— start Data entries —
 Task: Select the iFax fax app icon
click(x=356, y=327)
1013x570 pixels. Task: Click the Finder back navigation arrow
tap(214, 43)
— end Data entries —
— start Data entries —
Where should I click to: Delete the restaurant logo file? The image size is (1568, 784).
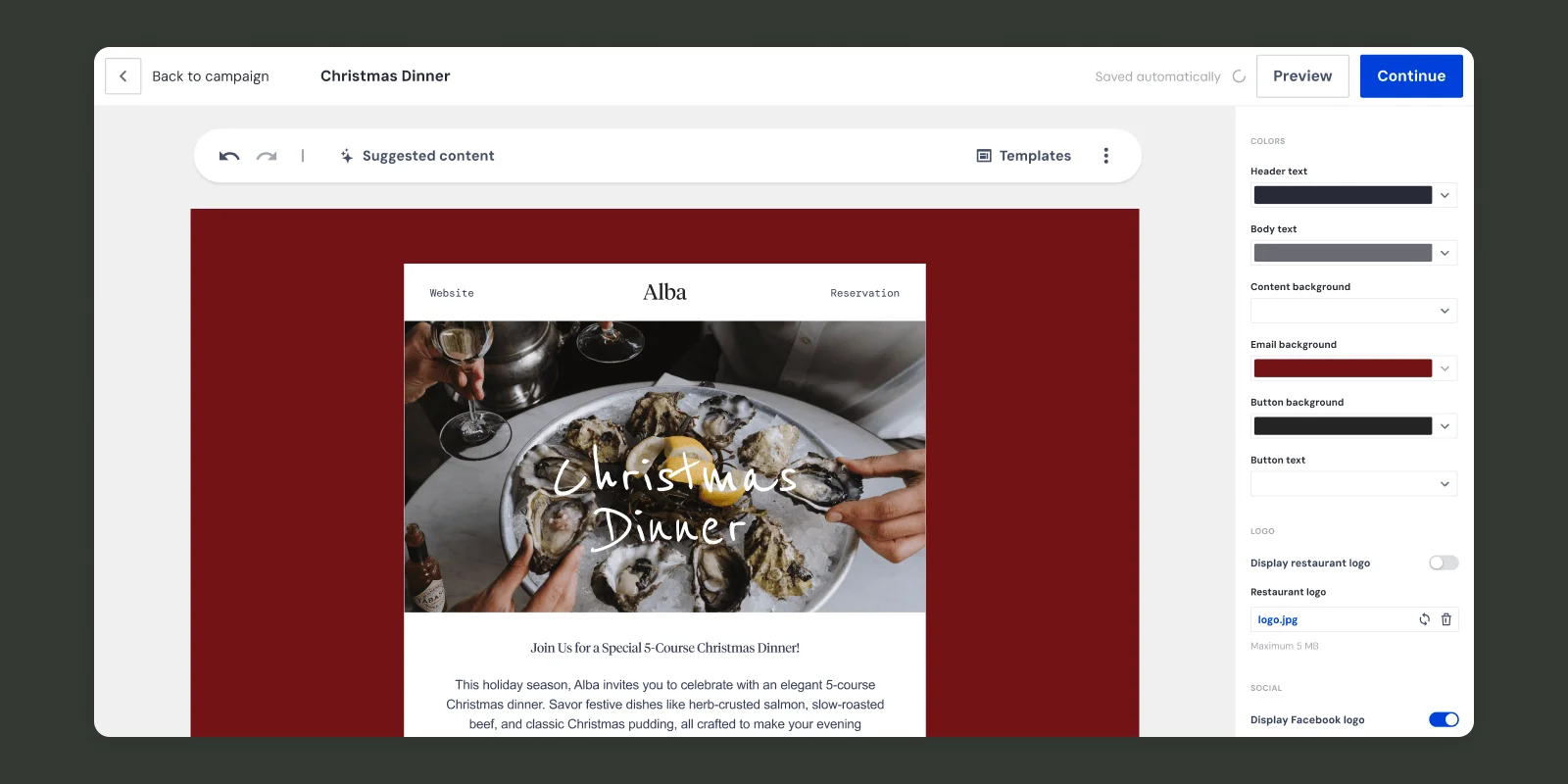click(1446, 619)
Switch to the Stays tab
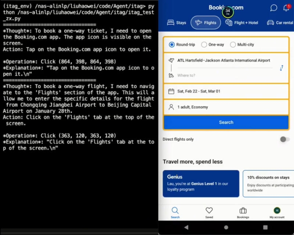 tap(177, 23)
— end Data entries —
* What needs to be done
Can you retype the listing lines without any changes, starting at the line that contains "1013x570 pixels. Task: Click" and stopping after the line that contains "tap(214, 43)"?

* Solution to this problem
1013x570 pixels. Task: Click the Finder back navigation arrow
tap(214, 43)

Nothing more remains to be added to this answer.